Request — Count the lines of the records that contain the word "Given". Reply with the number only.
────────────────────────────────────────
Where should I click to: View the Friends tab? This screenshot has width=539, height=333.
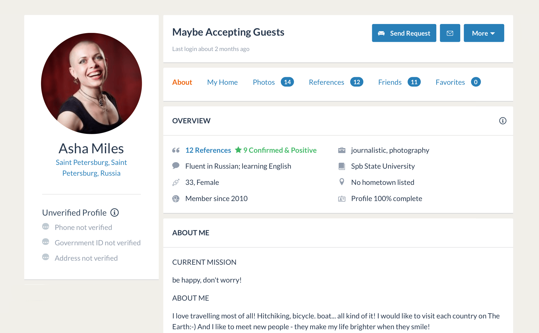click(390, 82)
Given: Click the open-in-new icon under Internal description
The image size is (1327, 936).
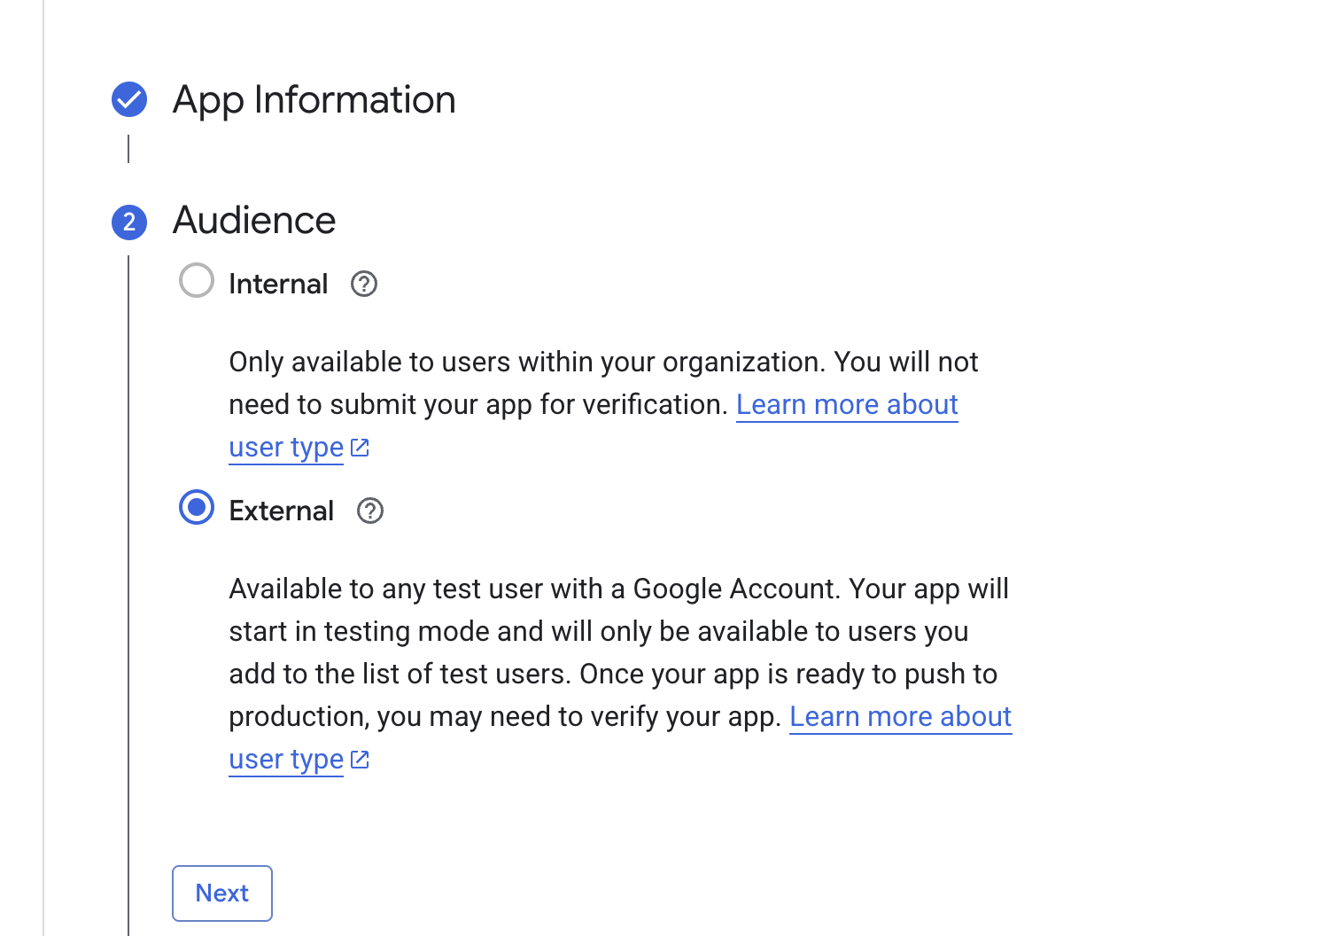Looking at the screenshot, I should coord(360,448).
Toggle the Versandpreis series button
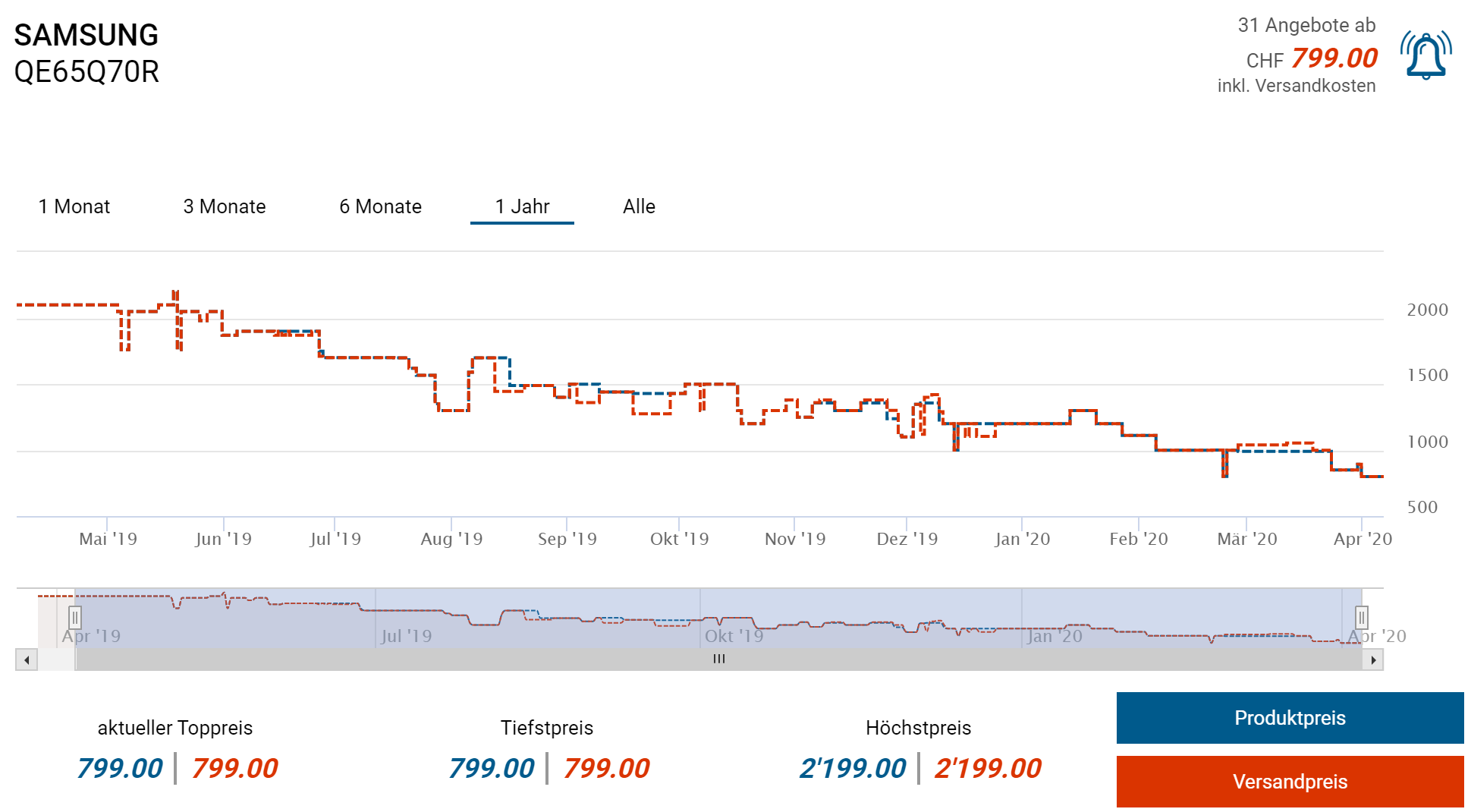Screen dimensions: 1471x809 pyautogui.click(x=1290, y=782)
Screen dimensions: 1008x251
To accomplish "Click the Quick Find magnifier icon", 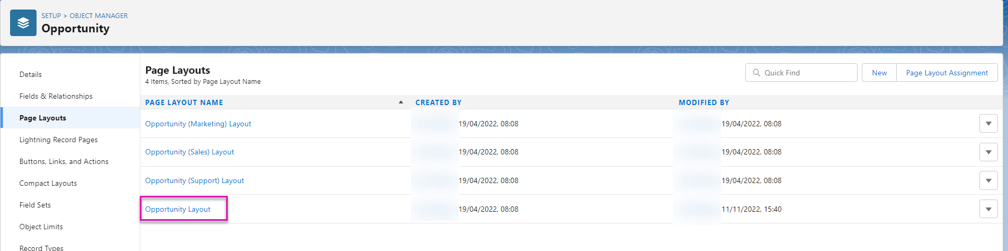I will [x=756, y=73].
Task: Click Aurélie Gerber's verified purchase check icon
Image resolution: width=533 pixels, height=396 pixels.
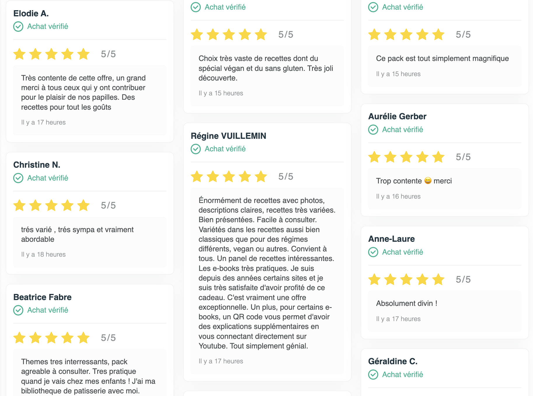Action: click(373, 130)
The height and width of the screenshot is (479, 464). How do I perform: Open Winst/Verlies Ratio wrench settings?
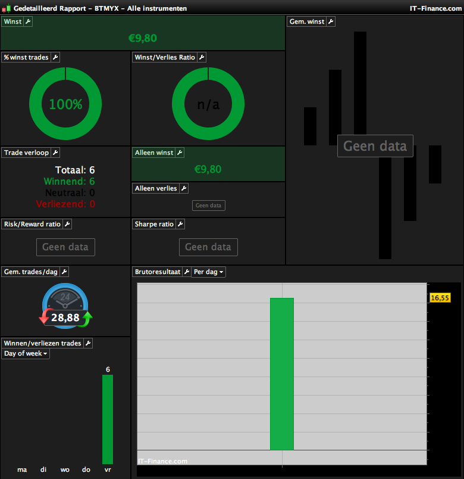[x=202, y=57]
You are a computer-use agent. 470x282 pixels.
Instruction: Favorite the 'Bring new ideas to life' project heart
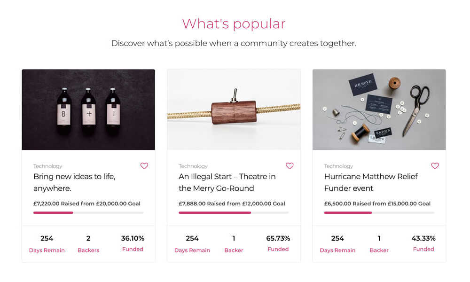pos(144,166)
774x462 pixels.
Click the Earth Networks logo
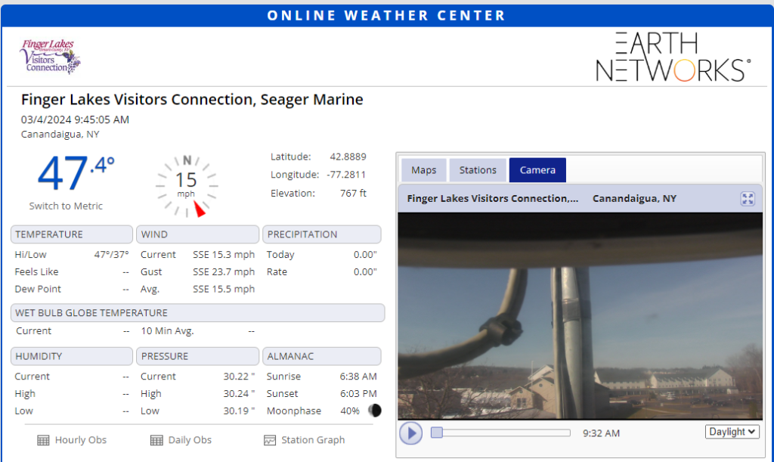pyautogui.click(x=673, y=57)
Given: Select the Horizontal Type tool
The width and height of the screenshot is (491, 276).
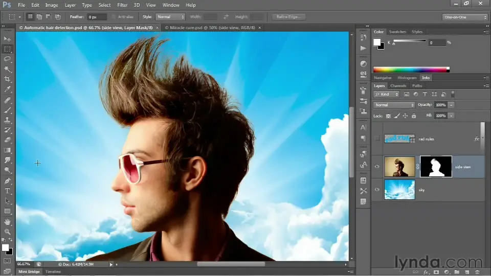Looking at the screenshot, I should point(8,191).
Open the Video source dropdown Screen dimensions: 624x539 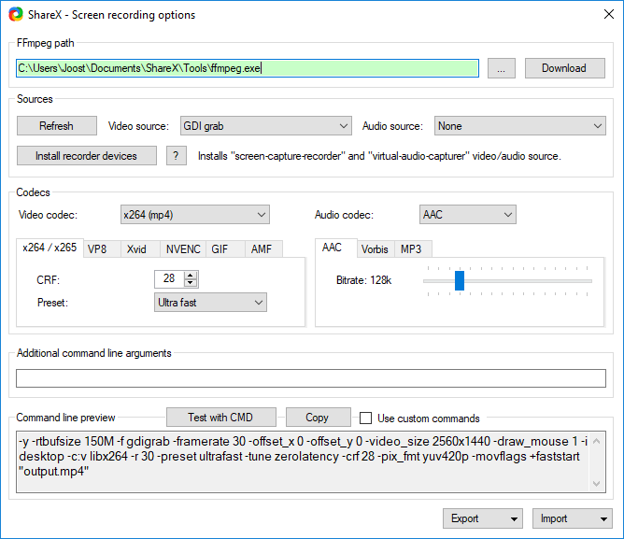coord(263,126)
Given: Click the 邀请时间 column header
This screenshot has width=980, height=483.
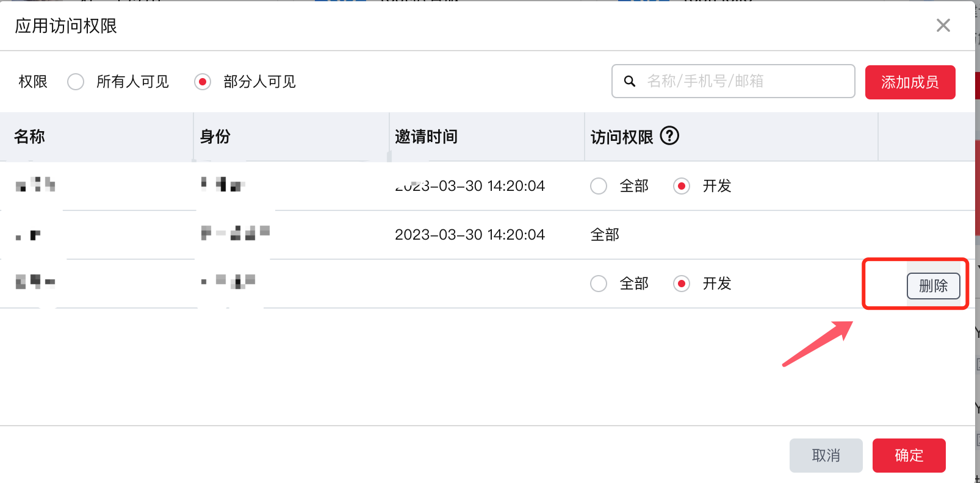Looking at the screenshot, I should pyautogui.click(x=426, y=137).
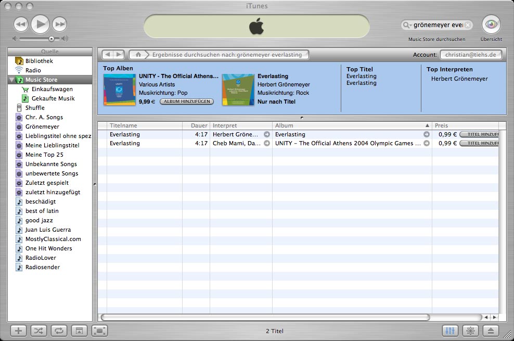This screenshot has width=514, height=341.
Task: Go back to the previous track
Action: click(21, 24)
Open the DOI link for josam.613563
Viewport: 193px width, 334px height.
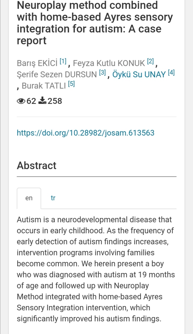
────────────────────────────────────────
Solution for this problem — 3